::: Quoted passage

However, this would not count in favor of the Conceivability Arguments, since,
as I have pointed out earlier, these same considerations would make zombies
inconceivable.
[42]Strictly
speaking, there is another way in which Assumption
2 could turn out to be false: if ‘pain+’ referred to a physical
state that could not be instantiated by zombies. But that is a very unlikely
scenario; I am going to deal with it I when give support to Assumption 2.
[43]Most, but
not all; when one of them says ‘I am not in pain+,’ she would speak
the truth.
[44]In fact,
Shoemaker (1998) has similarly argued that zombies will refer to a brain or
functional state by their phenomenal+ concepts. He uses the point to
a different effect, however; he argues for the view that our phenomenal
concepts also refer to physical states, since we are physically identical to
our zombie-twins.
[45]A very
similar argument was formulated by Smart (1959). He introduced his ‘topic neutral
analyses’ of mental terms in response to this argument.

::::::

■ **What to do**:
1. Do these statements agree with the zombie footnotes? Answer yes or no for each, and quote the words from the text that decide it.
(a) Shoemaker argued that zombies refer to a brain or functional state by their phenomenal+ concepts.
(b) Shoemaker uses the point to the same effect as the author.
(c) The author regards it as likely that 'pain+' refers to a physical state that zombies could not instantiate.
2. Could you extend the zombie footnotes, starting right after their final sentence?
The material after this text has no role here.

::: Information shown

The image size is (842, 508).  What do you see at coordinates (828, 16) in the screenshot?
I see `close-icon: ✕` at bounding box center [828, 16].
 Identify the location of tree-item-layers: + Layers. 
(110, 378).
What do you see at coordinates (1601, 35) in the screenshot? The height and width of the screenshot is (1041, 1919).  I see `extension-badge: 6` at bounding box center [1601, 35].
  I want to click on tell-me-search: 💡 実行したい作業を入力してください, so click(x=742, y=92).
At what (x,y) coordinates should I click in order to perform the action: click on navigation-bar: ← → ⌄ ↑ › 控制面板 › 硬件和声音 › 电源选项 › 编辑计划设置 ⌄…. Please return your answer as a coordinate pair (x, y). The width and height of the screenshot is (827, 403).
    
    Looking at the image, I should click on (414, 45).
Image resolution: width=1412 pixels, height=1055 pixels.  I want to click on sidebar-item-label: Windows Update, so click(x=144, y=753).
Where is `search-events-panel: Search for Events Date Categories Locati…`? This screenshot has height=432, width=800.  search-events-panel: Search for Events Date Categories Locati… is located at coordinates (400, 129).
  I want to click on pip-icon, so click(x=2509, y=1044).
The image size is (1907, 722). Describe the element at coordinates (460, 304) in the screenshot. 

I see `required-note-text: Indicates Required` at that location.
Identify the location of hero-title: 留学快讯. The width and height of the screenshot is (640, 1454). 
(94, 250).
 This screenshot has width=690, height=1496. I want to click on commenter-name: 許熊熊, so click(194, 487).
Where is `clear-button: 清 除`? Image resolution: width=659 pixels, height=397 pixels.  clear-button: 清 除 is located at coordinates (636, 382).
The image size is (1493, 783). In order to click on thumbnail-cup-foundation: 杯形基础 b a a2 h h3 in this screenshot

::::::

■ **Responses per task**:
1.
(a) Yes: "Shoemaker (1998) has similarly argued that zombies will refer to a brain or functional state by their phenomenal+ concepts."
(b) No: "He uses the point to a different effect, however"
(c) No: "But that is a very unlikely scenario"

2.
[46]It is
arguable that one can save the spirit, while rejecting the letter, of the A Priori Entailment Thesis. In my view,
the A Priori Entailment Thesis might
be correct about all truths except phenomenal truths. This has to do with the
special nature of phenomenal concepts. So metaphysical necessity might be
reducible to conceptual truth cum
empirical truths in all cases except cases involving phenomenal concepts (plus
the cases mentioned in note 29), and the exceptions themselves might be covered
by principles that make modality sufficiently ‘un-mysterious’. How exactly to
deal with the exceptions, however, is beyond the scope of this paper.
[47]The
following originates in Loar 1997. See also Sturgeon 1994.
[48]This is a
close relative of the theory of concepts I attributed to White (1986) earlier,
where I was considering the viability of the concept ‘pain+’.